**EXCERPT TO READ**
— Start —
I am genuinely interested in a second opinion on this product from someone with first hand experience of this. 

My current views -

1.) If most of the horror stories relate back to poor application technique, or badly prepared surface, then I don't think that this will worry us.

... Yes ... Down to rush jobs, poor prep and improper techniques.


2.) It doesn't hide / fill / remove swirls - It won't need to if it's applied at the end of a machine polish job. ... Correct, so as you say not applicable. 


3.) It doesn't last any longer than 'our' current sealants - Would the longevity increase though if we apply it after an IPA wipe down, the same as say Zaino? I'm aware that preparation is everything when trying to increase product longevity.

... Once paintwork has been fully decontaminated and you are applying it on bare paint, then you will get maximum bonding & longevity. Sealants need to be applied very thinly. Warmer temperatures post application, are also more favourable to the curing process. Avoiding damp, dew & rain etc. for the first few days also benefit same.
— End —
**GIVEN PROBLEM 1**
Return the stretch of the sealant discussion from "I am genuinely" through "will worry us.", reproduced word for word.

**RECORD LIST**
— Start —
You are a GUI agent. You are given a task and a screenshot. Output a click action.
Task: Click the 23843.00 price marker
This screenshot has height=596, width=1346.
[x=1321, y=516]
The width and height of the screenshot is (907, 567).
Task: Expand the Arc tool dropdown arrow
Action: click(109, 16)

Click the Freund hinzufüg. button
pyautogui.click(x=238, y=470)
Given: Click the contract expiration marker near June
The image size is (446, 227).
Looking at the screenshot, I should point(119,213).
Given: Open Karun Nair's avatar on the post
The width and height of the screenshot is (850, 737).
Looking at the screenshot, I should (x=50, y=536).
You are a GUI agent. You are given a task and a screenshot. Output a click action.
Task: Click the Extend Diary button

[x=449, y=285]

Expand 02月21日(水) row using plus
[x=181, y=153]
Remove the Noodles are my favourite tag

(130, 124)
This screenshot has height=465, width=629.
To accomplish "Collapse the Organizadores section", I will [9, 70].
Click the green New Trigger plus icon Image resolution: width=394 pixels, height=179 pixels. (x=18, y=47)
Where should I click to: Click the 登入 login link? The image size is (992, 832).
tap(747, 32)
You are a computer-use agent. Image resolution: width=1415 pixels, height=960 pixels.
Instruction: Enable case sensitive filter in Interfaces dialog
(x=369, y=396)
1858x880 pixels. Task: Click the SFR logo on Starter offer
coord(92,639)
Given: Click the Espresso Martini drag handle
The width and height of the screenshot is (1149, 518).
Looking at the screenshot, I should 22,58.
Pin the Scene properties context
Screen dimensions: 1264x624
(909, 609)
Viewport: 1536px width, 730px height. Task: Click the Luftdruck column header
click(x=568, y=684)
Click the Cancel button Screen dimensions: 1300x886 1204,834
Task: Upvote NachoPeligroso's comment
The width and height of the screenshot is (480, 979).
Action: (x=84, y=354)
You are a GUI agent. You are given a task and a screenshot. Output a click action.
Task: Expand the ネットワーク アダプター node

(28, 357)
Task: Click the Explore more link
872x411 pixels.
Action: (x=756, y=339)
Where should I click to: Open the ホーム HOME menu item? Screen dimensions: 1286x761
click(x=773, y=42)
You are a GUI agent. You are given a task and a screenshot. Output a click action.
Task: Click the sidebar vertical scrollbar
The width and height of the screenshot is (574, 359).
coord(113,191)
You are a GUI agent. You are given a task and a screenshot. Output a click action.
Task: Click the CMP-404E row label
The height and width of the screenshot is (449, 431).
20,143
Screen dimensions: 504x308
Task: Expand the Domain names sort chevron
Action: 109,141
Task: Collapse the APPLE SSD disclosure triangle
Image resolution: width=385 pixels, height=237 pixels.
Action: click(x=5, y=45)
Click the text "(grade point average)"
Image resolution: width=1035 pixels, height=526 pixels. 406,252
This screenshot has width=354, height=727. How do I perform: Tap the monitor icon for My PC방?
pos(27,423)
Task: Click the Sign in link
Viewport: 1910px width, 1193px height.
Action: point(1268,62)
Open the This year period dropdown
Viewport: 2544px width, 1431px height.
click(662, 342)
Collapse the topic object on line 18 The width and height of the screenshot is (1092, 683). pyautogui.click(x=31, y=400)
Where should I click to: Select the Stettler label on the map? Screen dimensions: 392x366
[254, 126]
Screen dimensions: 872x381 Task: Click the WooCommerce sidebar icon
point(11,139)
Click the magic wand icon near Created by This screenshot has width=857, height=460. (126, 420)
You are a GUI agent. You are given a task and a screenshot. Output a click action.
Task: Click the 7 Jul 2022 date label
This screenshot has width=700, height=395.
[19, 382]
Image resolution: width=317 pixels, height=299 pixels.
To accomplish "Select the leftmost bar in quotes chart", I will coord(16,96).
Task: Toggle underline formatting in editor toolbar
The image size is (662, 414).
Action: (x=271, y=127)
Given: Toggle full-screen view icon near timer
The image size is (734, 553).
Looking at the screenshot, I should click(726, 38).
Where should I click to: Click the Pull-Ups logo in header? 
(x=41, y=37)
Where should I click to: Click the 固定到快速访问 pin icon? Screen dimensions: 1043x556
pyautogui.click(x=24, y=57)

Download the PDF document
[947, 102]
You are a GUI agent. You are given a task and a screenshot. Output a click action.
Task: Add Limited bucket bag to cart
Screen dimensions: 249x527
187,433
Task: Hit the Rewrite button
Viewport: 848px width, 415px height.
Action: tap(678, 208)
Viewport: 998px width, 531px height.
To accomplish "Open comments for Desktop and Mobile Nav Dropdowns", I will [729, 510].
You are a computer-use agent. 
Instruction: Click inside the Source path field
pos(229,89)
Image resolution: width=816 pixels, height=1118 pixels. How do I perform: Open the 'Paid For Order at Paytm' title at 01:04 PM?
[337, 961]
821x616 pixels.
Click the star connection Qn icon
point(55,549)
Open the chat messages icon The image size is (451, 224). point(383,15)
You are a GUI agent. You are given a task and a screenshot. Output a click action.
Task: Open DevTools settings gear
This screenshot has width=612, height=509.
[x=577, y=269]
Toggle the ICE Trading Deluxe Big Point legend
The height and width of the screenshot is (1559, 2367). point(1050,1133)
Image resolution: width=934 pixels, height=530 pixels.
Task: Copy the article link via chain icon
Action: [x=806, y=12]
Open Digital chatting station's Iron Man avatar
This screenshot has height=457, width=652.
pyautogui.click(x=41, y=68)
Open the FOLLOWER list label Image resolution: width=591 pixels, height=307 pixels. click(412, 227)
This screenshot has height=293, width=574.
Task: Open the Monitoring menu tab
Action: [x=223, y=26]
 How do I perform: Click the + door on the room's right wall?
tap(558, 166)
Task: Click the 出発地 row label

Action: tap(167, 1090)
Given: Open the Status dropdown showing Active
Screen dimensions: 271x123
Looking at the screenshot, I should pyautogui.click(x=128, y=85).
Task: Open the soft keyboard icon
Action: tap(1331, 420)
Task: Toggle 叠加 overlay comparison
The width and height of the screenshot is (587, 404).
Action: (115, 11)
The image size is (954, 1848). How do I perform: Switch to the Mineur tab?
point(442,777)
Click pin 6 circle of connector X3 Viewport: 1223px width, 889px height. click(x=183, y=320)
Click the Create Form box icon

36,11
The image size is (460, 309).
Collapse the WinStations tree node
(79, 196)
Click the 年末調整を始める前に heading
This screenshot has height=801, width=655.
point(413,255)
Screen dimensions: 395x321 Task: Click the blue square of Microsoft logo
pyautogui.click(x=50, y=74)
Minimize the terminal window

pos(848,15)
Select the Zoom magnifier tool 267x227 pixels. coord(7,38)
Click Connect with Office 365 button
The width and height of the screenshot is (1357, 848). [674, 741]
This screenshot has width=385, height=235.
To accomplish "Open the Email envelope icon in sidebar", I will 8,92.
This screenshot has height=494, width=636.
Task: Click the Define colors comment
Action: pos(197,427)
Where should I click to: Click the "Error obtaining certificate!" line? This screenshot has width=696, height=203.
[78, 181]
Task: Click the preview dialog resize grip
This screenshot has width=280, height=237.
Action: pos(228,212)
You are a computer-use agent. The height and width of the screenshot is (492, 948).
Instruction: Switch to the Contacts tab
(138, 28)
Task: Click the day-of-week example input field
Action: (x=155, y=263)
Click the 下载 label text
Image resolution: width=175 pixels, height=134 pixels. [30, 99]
— End —
**GIVEN PROBLEM 2**
Retype the stretch of the records from the line containing "Viewport: 998px width, 531px height." through the line containing "Action: (115, 11)", keeping every line unchanged.

**FULL RESPONSE 1**
I am genuinely interested in a second opinion on this product from someone with first hand experience of this. 

My current views -

1.) If most of the horror stories relate back to poor application technique, or badly prepared surface, then I don't think that this will worry us.

**FULL RESPONSE 2**
Viewport: 998px width, 531px height.
To accomplish "Open comments for Desktop and Mobile Nav Dropdowns", I will [729, 510].
You are a computer-use agent. 
Instruction: Click inside the Source path field
pos(229,89)
Image resolution: width=816 pixels, height=1118 pixels. How do I perform: Open the 'Paid For Order at Paytm' title at 01:04 PM?
[337, 961]
821x616 pixels.
Click the star connection Qn icon
point(55,549)
Open the chat messages icon The image size is (451, 224). point(383,15)
You are a GUI agent. You are given a task and a screenshot. Output a click action.
Task: Open DevTools settings gear
This screenshot has width=612, height=509.
[x=577, y=269]
Toggle the ICE Trading Deluxe Big Point legend
The height and width of the screenshot is (1559, 2367). point(1050,1133)
Image resolution: width=934 pixels, height=530 pixels.
Task: Copy the article link via chain icon
Action: [x=806, y=12]
Open Digital chatting station's Iron Man avatar
This screenshot has height=457, width=652.
pyautogui.click(x=41, y=68)
Open the FOLLOWER list label Image resolution: width=591 pixels, height=307 pixels. click(412, 227)
This screenshot has height=293, width=574.
Task: Open the Monitoring menu tab
Action: [x=223, y=26]
 How do I perform: Click the + door on the room's right wall?
tap(558, 166)
Task: Click the 出発地 row label

Action: tap(167, 1090)
Given: Open the Status dropdown showing Active
Screen dimensions: 271x123
Looking at the screenshot, I should pyautogui.click(x=128, y=85).
Task: Open the soft keyboard icon
Action: tap(1331, 420)
Task: Toggle 叠加 overlay comparison
The width and height of the screenshot is (587, 404).
Action: (115, 11)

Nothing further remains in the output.